IsraelHikingMap / Site

Israel Hiking Map has maps, route planning, and travel information for Israel. This repository holds the files needed for running the Israel Hiking Map site and apps.
https://israelhiking.osm.org.il/
Other
81 stars 33 forks source link

Upgrade to Elasticsearch 7.x or later #1258

Closed HarelM closed 4 years ago

HarelM commented 4 years ago

Infra

Elastic 5.6 is not longer supported or maintained. It is important to migrate out of this version. There's a need to migrate to 6.8 first in order to keep old indices valid and only then migrate to 7.8. There's the issue with this which needs to be taken into consideration when upgrading: https://github.com/elastic/elasticsearch-net/issues/4791 And also there's a chance to move ES to docker.

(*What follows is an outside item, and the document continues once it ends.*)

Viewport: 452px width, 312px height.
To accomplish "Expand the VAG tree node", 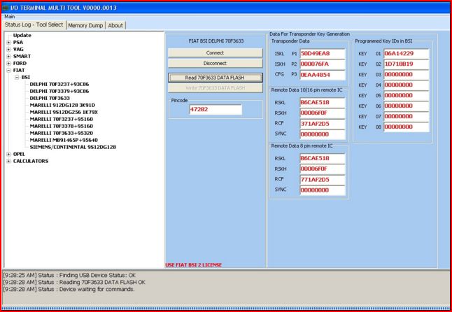I will point(8,50).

HarelM commented 4 years ago

The following is the upgrade script I wrote to do all the relevant changes in the database:

Manual steps:

  1. Migrate the server to use docker with 5.6 - this is the most tricky part I believe
  2. Update the docker to version 6.8.12 of elastic
  3. Run the 6.8 part of the script to reindex and remove unnecessary indices
  4. Upgrade the docker to version 7.9
  5. Run the 7.9 part of this script
  6. ...?
# Upgrade to 6.8

Invoke-WebRequest -Method DELETE -Uri "http://localhost:9200/.monitoring-*"
Invoke-WebRequest -Method DELETE -Uri "http://localhost:9200/.watcher-*"
Invoke-WebRequest -Method DELETE -Uri "http://localhost:9200/.watches"
Invoke-WebRequest -Method DELETE -Uri "http://localhost:9200/.triggered_watches"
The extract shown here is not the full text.